Activity
Would you please transcribe, exactly as written, the lines of the entries below starting at the one that holds "Honor (49, 43)" and ending at the one that holds "delia@epomaterial.com (65, 1892)", both included?

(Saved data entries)
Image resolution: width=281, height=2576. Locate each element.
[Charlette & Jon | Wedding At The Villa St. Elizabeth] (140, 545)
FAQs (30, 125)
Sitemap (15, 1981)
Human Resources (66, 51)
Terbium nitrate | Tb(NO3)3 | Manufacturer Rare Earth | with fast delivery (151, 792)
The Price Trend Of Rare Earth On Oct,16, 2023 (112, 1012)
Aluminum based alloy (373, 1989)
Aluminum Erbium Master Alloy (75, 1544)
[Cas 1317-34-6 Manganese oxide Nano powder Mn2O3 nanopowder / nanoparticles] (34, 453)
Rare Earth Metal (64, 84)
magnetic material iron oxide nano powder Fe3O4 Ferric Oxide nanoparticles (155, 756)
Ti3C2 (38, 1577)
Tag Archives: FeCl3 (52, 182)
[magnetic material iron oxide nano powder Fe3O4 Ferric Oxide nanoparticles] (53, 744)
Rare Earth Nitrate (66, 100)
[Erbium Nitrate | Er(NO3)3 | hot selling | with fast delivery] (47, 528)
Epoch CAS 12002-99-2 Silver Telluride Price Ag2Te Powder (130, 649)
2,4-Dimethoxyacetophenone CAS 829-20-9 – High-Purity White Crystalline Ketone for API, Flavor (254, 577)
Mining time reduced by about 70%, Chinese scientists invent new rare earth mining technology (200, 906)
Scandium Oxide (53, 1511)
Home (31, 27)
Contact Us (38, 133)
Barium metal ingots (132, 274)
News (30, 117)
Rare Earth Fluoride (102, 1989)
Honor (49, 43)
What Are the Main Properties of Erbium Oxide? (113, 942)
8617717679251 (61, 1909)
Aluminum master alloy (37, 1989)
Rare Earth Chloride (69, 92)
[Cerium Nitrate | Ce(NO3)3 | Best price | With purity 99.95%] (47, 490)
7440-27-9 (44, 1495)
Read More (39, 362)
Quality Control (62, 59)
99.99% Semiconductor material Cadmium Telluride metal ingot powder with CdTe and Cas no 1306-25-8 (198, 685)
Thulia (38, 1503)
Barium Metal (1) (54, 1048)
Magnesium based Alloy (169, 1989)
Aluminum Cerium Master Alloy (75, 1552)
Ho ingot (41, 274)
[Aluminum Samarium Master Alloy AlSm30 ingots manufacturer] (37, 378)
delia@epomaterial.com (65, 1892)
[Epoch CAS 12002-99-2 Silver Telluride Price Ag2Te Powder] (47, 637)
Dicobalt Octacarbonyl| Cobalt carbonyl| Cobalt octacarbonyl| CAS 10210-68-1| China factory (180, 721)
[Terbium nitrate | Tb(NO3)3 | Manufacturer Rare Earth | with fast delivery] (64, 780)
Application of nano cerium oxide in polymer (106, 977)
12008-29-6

Answer to this problem
Honor (49, 43)
What Are the Main Properties of Erbium Oxide? (113, 942)
8617717679251 (61, 1909)
Aluminum master alloy (37, 1989)
Rare Earth Chloride (69, 92)
[Cerium Nitrate | Ce(NO3)3 | Best price | With purity 99.95%] (47, 490)
7440-27-9 (44, 1495)
Read More (39, 362)
Quality Control (62, 59)
99.99% Semiconductor material Cadmium Telluride metal ingot powder with CdTe and Cas no 1306-25-8 (198, 685)
Thulia (38, 1503)
Barium Metal (1) (54, 1048)
Magnesium based Alloy (169, 1989)
Aluminum Cerium Master Alloy (75, 1552)
Ho ingot (41, 274)
[Aluminum Samarium Master Alloy AlSm30 ingots manufacturer] (37, 378)
delia@epomaterial.com (65, 1892)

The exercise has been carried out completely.